**Instructions to follow:** Print each line below verbatim, skipping every picture.

Stored items
——

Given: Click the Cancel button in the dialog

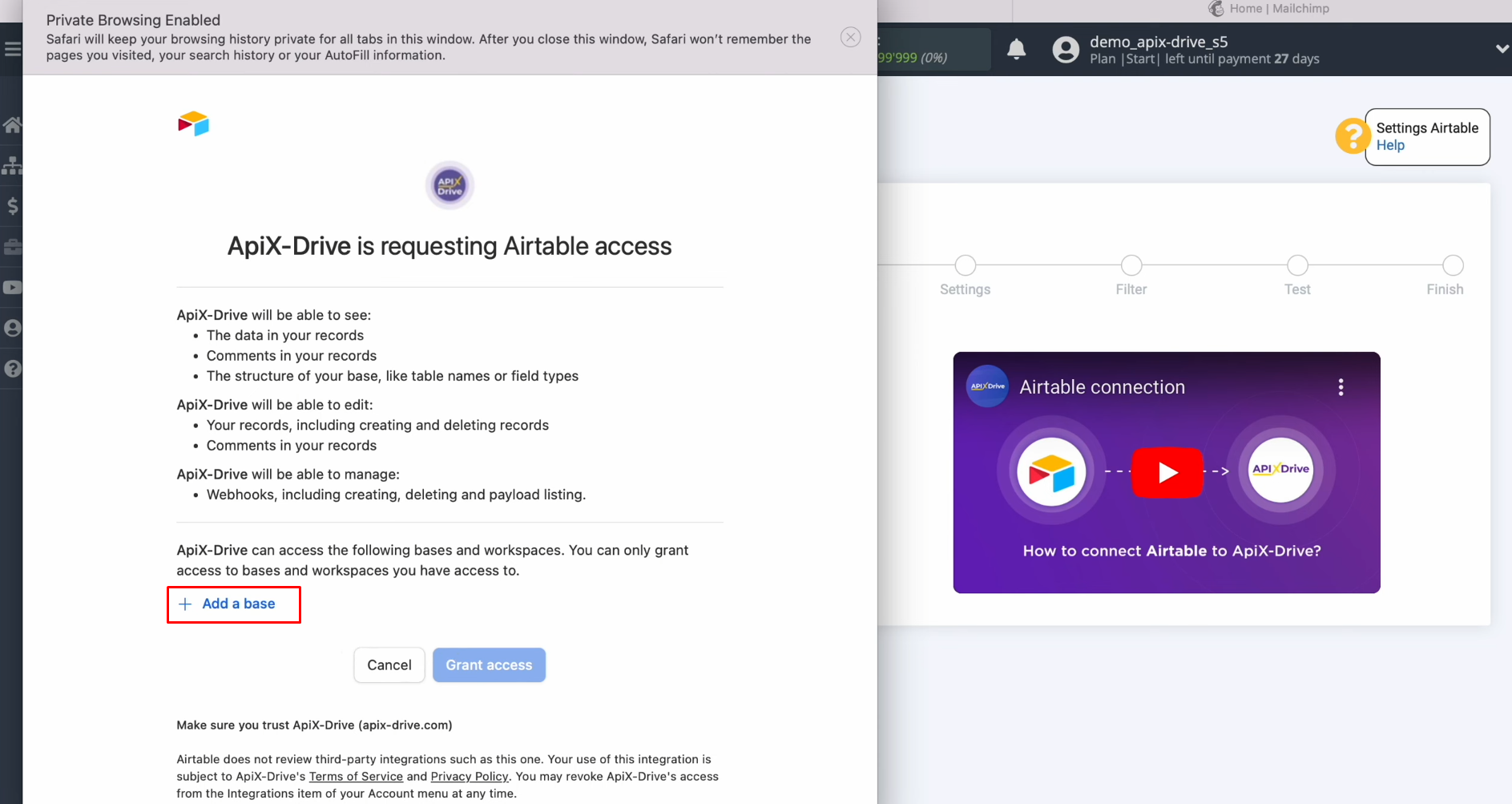Looking at the screenshot, I should [x=389, y=665].
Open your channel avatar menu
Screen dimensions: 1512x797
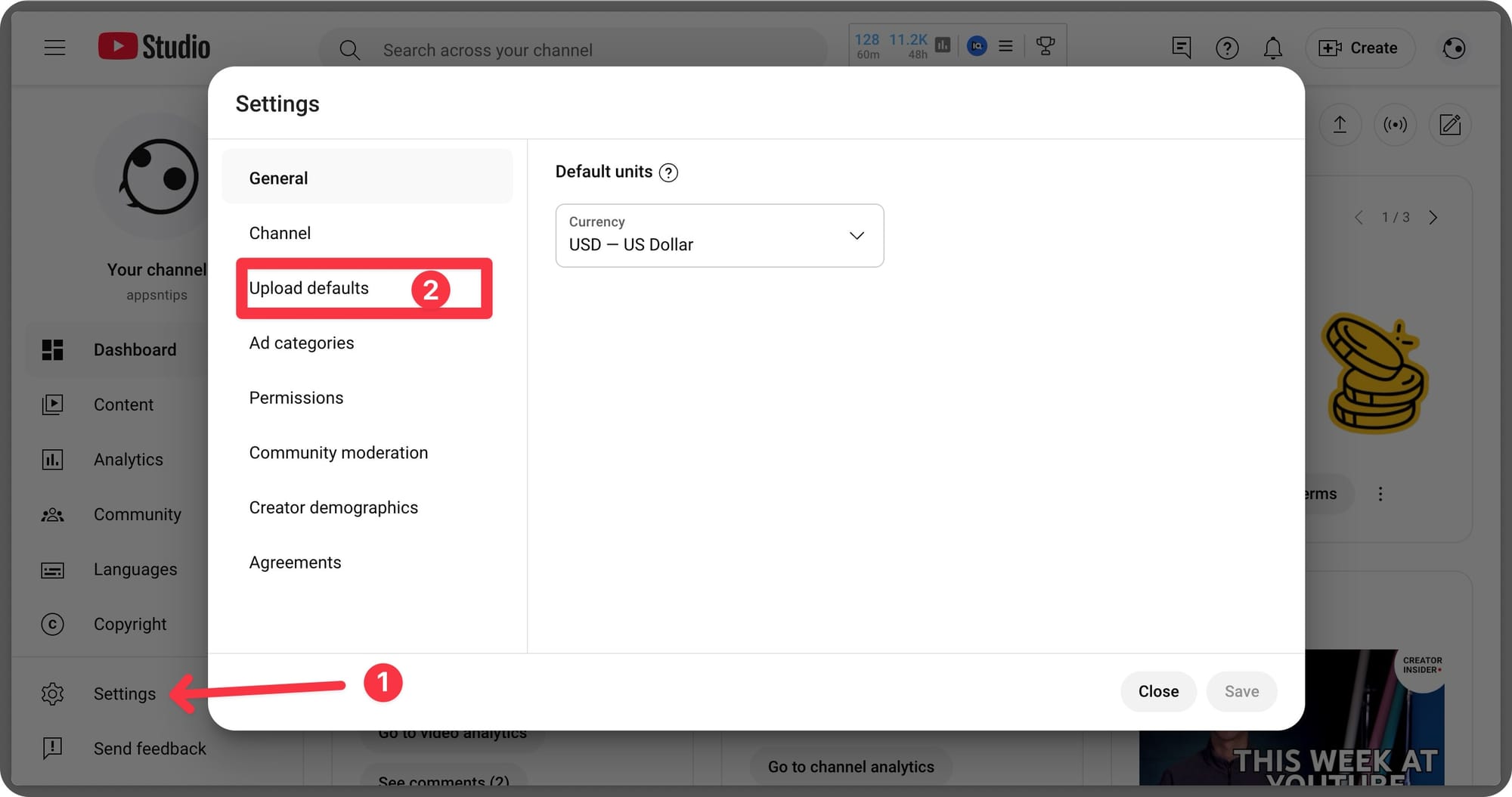coord(1453,48)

——

**Solution to this exercise:**
Given: Click the Cancel button in the dialog

Looking at the screenshot, I should [x=389, y=665].
Open your channel avatar menu
Screen dimensions: 1512x797
coord(1453,48)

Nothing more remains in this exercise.